Greenpeace Anti-Nuclear Action Hits Oldbury

Last edited 2 March 2006 at 9:00am
2 March, 2006

An enormous 'KAPOW!' was projected onto Oldbury nuclear site earlier this morning by Greenpeace volunteers - to highlight the risk of a terrorist attack on Britain's nuclear power stations.

The Greenpeace projection comes at a time when the Government is conducting an Energy Review to decide whether or not a new generation of nuclear reactors should be built in the UK. Yet just last month Greenpeace released a dossier of expert evidence which outlined the vulnerability of the UK's current nuclear sites to terrorist attack. It details:

- How UK nuclear power stations are not built to withstand a deliberate crash by a jumbo jet full of highly explosive aviation fuel.

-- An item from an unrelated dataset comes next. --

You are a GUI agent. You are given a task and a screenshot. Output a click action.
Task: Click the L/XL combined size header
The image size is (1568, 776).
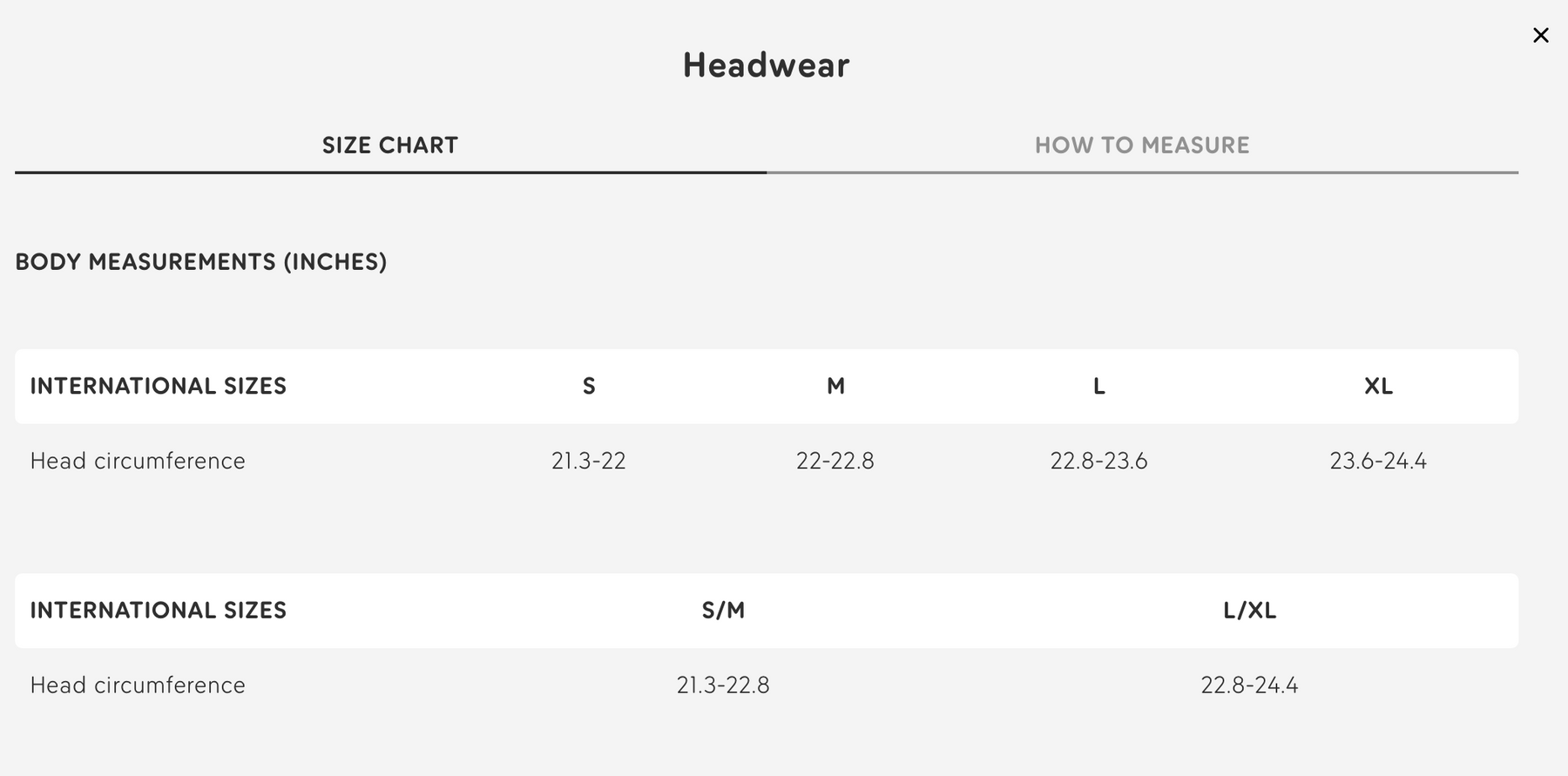tap(1249, 611)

- How terrorist groups are known to be targeting nuclear sites. For instance detailed plans of UK nuclear sites were found in a car linked to the July 2005 London bombings.

- How the US Nuclear Regulatory Commission sent a confidential memo to all US nuclear power plants warning of plans for a terrorist attack in which hijackers 'fly a commercial aircraft into a nuclear power plant'.

Greenpeace has also recently released a film via the internet highlighting the risks of nuclear power. The short film shows a family enjoying a day on a beach, filmed for posterity by the father. An ever-louder roar breaks the tranquility, and the hand-held camera pans to the sky to track a jumbo jet heading directly towards a nuclear facility just a few hundred metres away.

Sarah North, head of Greenpeace's nuclear campaign, said: "Millions of people could die as a result of a terrorist attack on a nuclear plant. Yet Tony Blair has put the prospect of building these extremely dangerous facilities back on the agenda, seemingly without a thought for the safety of the public. Nuclear power is simply the wrong answer to climate change."

You can download the Greenpeace dossier from here and see the Greenpeace film here.

The image was projected in the early morning from outside the fences surrounding the site.